La trajectoire de Coris est la plus impressionnante. Déjà première en 2020 avec 1 522,3 milliards de FCFA, la banque a conservé la tête pendant six années consécutives et accru son bilan de 84,4 %. Son poids est désormais tel que son total de bilan dépasse, à lui seul, la somme de ceux d’Ecobank Burkina et de BOA Burkina Faso. Ce leadership traduit une capacité exceptionnelle de mobilisation des ressources et souligne le niveau de concentration du marché autour d’un champion national désormais solidement implanté dans la sous-région.

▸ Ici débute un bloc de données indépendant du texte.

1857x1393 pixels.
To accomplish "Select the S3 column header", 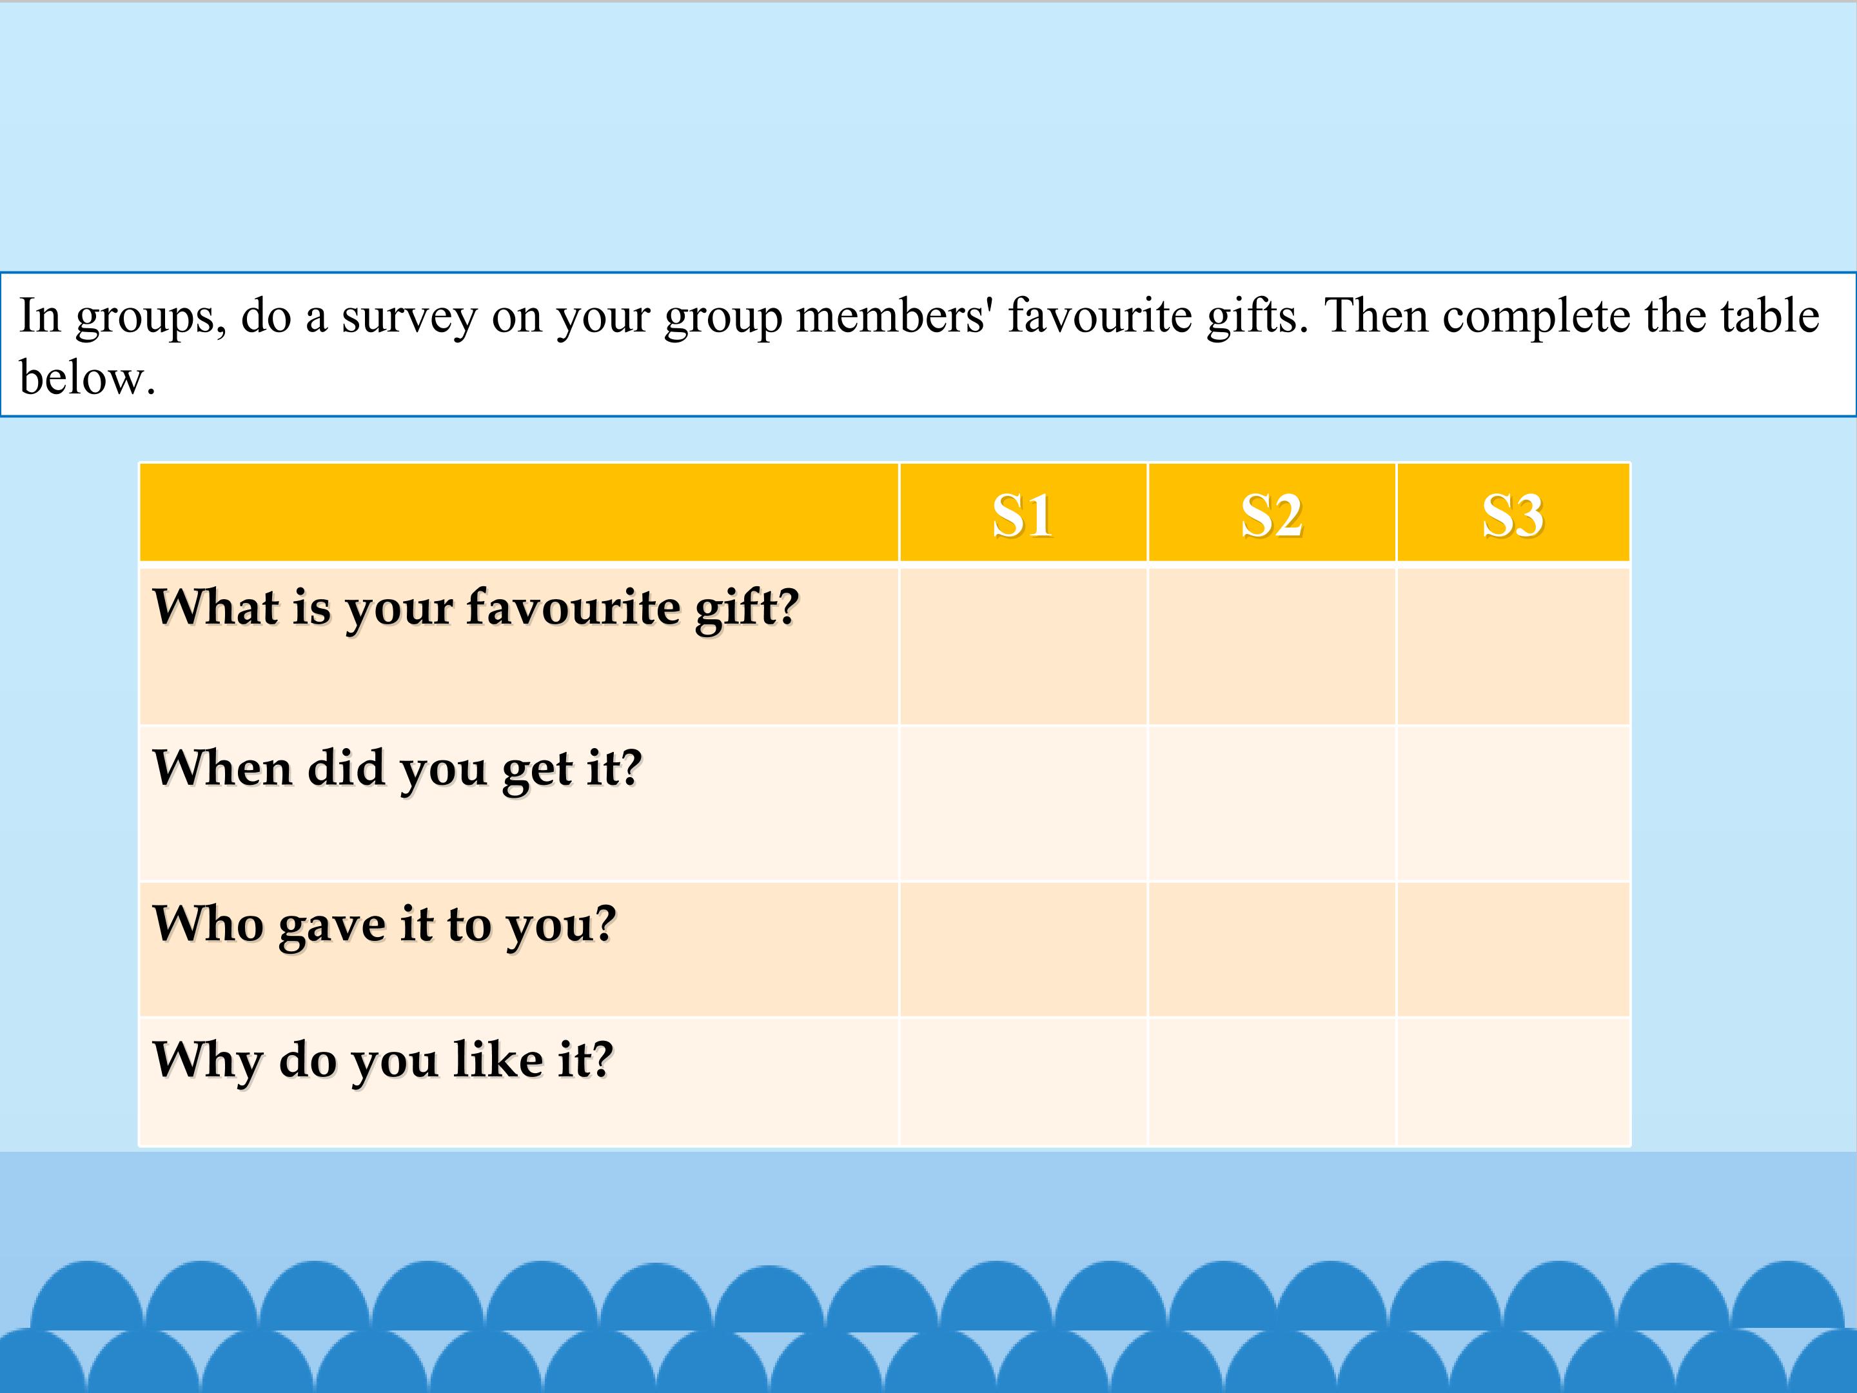I will point(1512,514).
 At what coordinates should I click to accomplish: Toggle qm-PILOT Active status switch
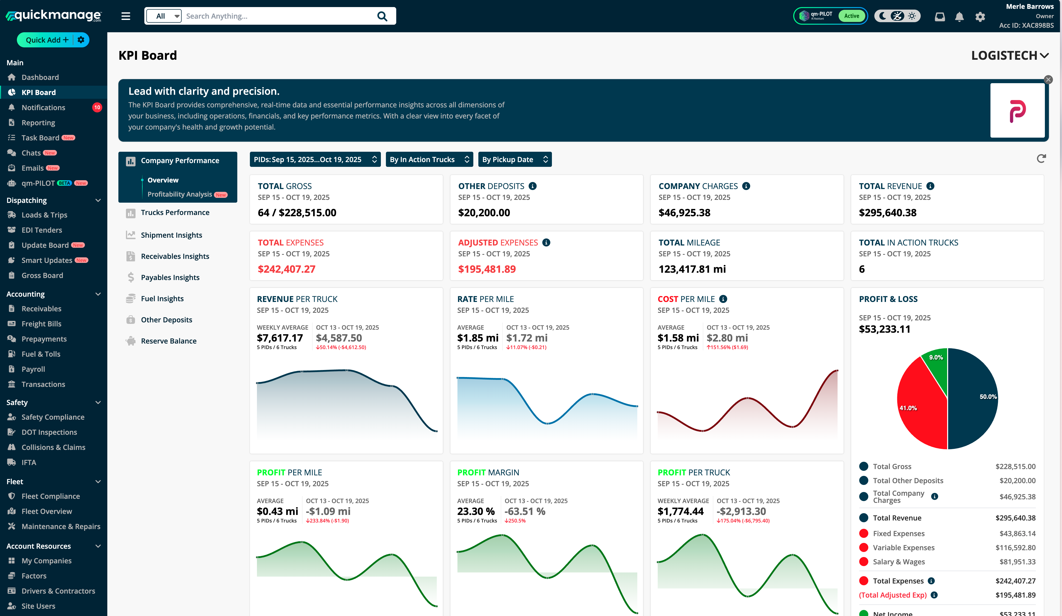[851, 16]
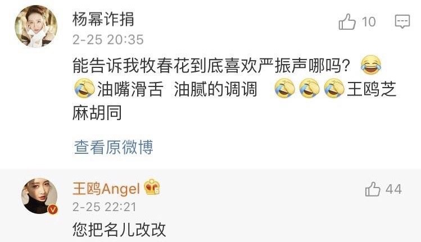Viewport: 421px width, 242px height.
Task: Click crying-laugh emoji before 油嘴滑舌
Action: click(x=84, y=88)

La deuxième bataille se joue entre Ecobank et BOA. De 2020 à 2023, BOA Burkina Faso occupait solidement la deuxième position. Mais sa progression est restée modérée : son bilan est passé de 988,2 milliards à 1 148,7 milliards de FCFA, soit une hausse de 16,2 % sur cinq ans. Ecobank, partie de 949,9 milliards en 2020, atteint 1 264,2 milliards en 2025. Elle dépasse BOA en 2024 et conserve son avantage l’année suivante, avec un écart de 115,5 milliards. Cette inversion montre qu’une position acquise peut rapidement être remise en cause lorsque les rythmes de croissance divergent.
Vista Bank signe l’ascension la plus visible. Entrée dans le Top 10 en 2021 à la dixième place, avec 245,1 milliards de FCFA, elle en sort temporairement en 2022, revient neuvième en 2023, grimpe à la sixième place en 2024 puis à la cinquième en 2025. Son bilan a été multiplié par 2,55 depuis 2021. Cette performance intervient parallèlement à la prise de contrôle majoritaire de Société Générale Burkina Faso par Vista Group, finalisée en juin 2025. Le classement BFM demeure toutefois établi par établissement : Vista Bank Burkina et SGBF sont comptabilisées séparément, conformément aux données du superviseur. Une lecture consolidée par groupe nécessiterait des comptes retraités.
Derrière les cinq premiers, deux acteurs affichent une progression robuste sans bouleverser durablement leur rang. La Banque Commerciale du Burkina a presque doublé son bilan, de 256,2 milliards en 2020 à 500,4 milliards en 2025, soit une hausse de 95,3 %. Après avoir atteint la sixième place en 2022 et 2023, elle revient au septième rang. La Banque de l’Union suit une évolution comparable : son bilan passe de 231,3 milliards à 452,9 milliards, soit près de 96 % de croissance, tandis qu’elle s’installe à la huitième place depuis 2021.
Les trajectoires de Banque Atlantique et de Société Générale Burkina Faso sont moins favorables. Banque Atlantique recule de la sixième à la neuvième place, avec un bilan presque inchangé entre 2020 et 2025, autour de 435 milliards de FCFA. SGBF passe de la quatrième à la sixième position et voit son total de bilan diminuer de 15,2 %. IB Bank conserve de justesse la dixième place en 2025 avec 377,4 milliards, tandis qu’Orabank, encore huitième en 2020, sort du Top 10 à partir de 2024. BSIC, dixième en 2020, n’y revient pas.
Ce classement mesure néanmoins la taille, pas la qualité intrinsèque des banques. Un bilan élevé ne renseigne pas, à lui seul, sur la rentabilité, la solvabilité, la liquidité ou la qualité du portefeuille de crédits. Mais il éclaire les rapports de force. Le message est net : le marché bancaire burkinabè grandit rapidement, se concentre autour de Coris et voit émerger de nouveaux challengers capables de modifier durablement sa hiérarchie.